I think it would be useful if Photostructure had a utility of some sort that allowed you to export your entire deduplicated library.

Often questions pop up on the forum or the discord about physically deleting duplicate photo files. There are problems, of course, with letting software “smartly” delete user files, and I think Photostructure’s position on this is entirely reasonable.

With that in mind, since Photostructure already has access to the physical location of all assets, along with information about duplicates (and which duplicate file is the “best”), it seems like it might be a pretty easy lift to create an export option. You could even apply the auto-organization logic and put these files into year/month folders.

The end result would be that the user has a clean, deduplicated copy of all of their assets in one place.

What do others think of this feature request?

2 Likes

I think it would be best to have an option to set the “organize library” feature to only copy deduplicated assets into it. Frankly, I turned off that feature (eventhough I am a “plus” user) because what’s the point? Right now it turns out to be an exact copy of my source directories.

But generally speaking, an export option (including an option to only include deduplicated assets as you suggest) is a good idea.

I agree, I don’t use auto-organization either. I’m getting the impression, though, that there are at least a few people searching for an easyish way to physically dedup their photo files. Photostructure doesn’t do that currently, nor would it ever in normal usage. However, it’s got all the information it needs to provide users with a physically deduped copy of their files.

I imagine that if this feature is developed, a new user could set up Photostructure, export a deduped copy of their files, and then manually delete all of their source files. They would be left with a clean, deduplicated copy of their photos AND an amazing software for viewing said photos.

I know that’s what people are looking for. It’s what I was looking for myself when I adopted photostructure. When I discovered it doesn’t really do that I was a bit dissapointed and ended up using another tool to delete dupes. It was extremely tedious, with lots of visual inspections of side by side pictures. But based on some of the questionable deduping decision the PS algorithms make (getting better every release) not sure I would EVER trust a completely automated physical deduping of my library.

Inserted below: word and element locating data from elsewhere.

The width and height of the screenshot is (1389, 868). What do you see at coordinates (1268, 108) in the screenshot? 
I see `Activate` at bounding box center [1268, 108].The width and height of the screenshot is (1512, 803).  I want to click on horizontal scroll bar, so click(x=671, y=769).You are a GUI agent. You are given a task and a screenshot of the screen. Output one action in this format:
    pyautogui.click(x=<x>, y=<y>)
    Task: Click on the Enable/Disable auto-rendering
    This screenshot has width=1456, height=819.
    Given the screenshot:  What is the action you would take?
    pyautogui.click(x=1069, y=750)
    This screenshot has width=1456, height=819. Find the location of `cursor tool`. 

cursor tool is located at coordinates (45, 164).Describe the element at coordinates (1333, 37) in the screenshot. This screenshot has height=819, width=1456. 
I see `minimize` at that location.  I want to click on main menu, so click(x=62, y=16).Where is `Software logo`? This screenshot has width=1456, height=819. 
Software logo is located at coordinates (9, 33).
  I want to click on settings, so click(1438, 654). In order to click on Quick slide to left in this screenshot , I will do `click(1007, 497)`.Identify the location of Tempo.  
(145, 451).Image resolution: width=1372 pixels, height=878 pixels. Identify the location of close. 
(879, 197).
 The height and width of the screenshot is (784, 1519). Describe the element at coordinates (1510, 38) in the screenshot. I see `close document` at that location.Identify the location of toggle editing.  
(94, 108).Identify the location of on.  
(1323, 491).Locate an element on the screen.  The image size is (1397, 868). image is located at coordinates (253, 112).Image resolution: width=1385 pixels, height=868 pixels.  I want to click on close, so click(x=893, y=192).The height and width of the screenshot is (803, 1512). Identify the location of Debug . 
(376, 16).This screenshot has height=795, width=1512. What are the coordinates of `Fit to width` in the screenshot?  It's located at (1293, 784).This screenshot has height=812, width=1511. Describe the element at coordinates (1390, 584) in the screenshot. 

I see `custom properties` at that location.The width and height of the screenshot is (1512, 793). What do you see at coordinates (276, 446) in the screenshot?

That’s the point of this request, really… it’s not completely automated. The software is just spitting out a deduplicated copy of all your files. What you do with it at that point is up to you. You COULD delete (or archive) your source photos and use this new deduplicated copy as your source going forward, but you don’t have to.

To be clear, when I say “completely automated” de-duping process (as PS has implemented), I mean a de-duping process that never prompt the user to validate matches below a certain treshold of confidence. In other words, I have trust it’s 100% accurate instead of trusting it’s 80% accurate and validate (through prompts) the other 20%.

To that end, since Photostructure already has a way for you to pick the best variant in the UI, I wonder if a workflow could be added that allows you to look through all assets with multiple asset files and pick the best? Once you’ve done this, that asset could be marked as “confirmed” so it’s not presented to you again. Then, the process of confirming the best variant can be ongoing without losing track of what you’ve already done.

I’ll be honest, I don’t actually have any problems with duplicates, so none of this would benefit me personally. I’m just looking at the common themes of questions on the forum and on discord and then trying to imagine how Photostructure could help address those questions.

This gets to the heart(s) of the problem: it is tedious. But, we’re all distrustful of the machinery.

What we want is less friction. The software can make it easier to bulk approve it’s detections, and let us non-destructively export the “top” set of de-duplicated images for use in other contexts.

I think there would be value in understanding and visually being able to view duplicates and a “view” option in the tool. So that I can triage a new collection of files and see how many duplicates I actually have for a file. So if you had “view by duplicate count” or similar you could manually curate your collections and do any deduping you wanted within the tool before doing the “clean dedup’ed” export.

Howdy, @neogeek83 – welcome to PhotoStructure!

You can currently view duplicates by opening the asset info panel (tap i or click the i icon in the asset header), and then click the pathname of each variation. The fullscreen view will change to that variation.